(Entries for locating words and elements)
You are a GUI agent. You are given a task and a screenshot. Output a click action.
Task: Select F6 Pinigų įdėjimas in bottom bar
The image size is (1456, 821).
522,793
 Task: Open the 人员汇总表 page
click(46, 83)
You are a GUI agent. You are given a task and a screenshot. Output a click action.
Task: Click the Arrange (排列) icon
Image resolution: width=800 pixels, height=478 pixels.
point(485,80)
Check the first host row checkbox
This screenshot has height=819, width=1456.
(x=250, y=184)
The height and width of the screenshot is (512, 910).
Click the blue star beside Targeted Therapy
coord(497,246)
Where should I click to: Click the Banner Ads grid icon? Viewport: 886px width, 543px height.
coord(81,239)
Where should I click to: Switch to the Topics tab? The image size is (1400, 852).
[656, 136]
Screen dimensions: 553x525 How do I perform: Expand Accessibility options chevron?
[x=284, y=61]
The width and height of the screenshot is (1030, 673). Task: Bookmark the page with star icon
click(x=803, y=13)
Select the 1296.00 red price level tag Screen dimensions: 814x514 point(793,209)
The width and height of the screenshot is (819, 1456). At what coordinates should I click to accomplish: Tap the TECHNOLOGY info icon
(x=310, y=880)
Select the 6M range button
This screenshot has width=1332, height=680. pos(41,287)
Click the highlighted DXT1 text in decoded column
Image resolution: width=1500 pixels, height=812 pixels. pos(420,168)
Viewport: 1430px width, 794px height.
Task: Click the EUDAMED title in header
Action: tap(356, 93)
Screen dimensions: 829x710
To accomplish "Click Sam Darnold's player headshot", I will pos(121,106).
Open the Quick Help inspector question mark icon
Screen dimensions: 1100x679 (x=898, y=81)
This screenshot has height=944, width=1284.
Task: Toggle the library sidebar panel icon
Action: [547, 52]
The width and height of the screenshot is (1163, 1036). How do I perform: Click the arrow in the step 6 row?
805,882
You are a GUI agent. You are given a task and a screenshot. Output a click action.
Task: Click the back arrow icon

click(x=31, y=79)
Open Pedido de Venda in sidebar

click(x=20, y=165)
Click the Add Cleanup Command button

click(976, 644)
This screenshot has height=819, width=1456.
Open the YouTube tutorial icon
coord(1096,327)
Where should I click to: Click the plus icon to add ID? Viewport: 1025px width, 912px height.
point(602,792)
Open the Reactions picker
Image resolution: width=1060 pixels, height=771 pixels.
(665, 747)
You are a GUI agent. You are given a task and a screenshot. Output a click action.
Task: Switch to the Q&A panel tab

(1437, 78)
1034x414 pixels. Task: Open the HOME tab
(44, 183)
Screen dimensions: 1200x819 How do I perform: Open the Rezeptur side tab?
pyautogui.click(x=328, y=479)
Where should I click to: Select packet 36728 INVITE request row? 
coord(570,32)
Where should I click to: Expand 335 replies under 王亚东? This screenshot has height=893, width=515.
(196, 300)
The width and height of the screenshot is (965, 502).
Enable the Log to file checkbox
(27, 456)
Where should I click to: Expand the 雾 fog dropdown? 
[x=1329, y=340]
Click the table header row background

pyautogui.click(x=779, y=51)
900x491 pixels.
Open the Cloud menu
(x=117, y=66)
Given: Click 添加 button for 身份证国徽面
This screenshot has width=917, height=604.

* **TASK REQUIREMENTS**: Retype, with no changes, the part of the material above that opens with the line containing "Task: Open the 人员汇总表 page" and closes with the line containing "(x=250, y=184)".

* **TASK RESULT**:
 Task: Open the 人员汇总表 page
click(46, 83)
You are a GUI agent. You are given a task and a screenshot. Output a click action.
Task: Click the Arrange (排列) icon
Image resolution: width=800 pixels, height=478 pixels.
point(485,80)
Check the first host row checkbox
This screenshot has height=819, width=1456.
(x=250, y=184)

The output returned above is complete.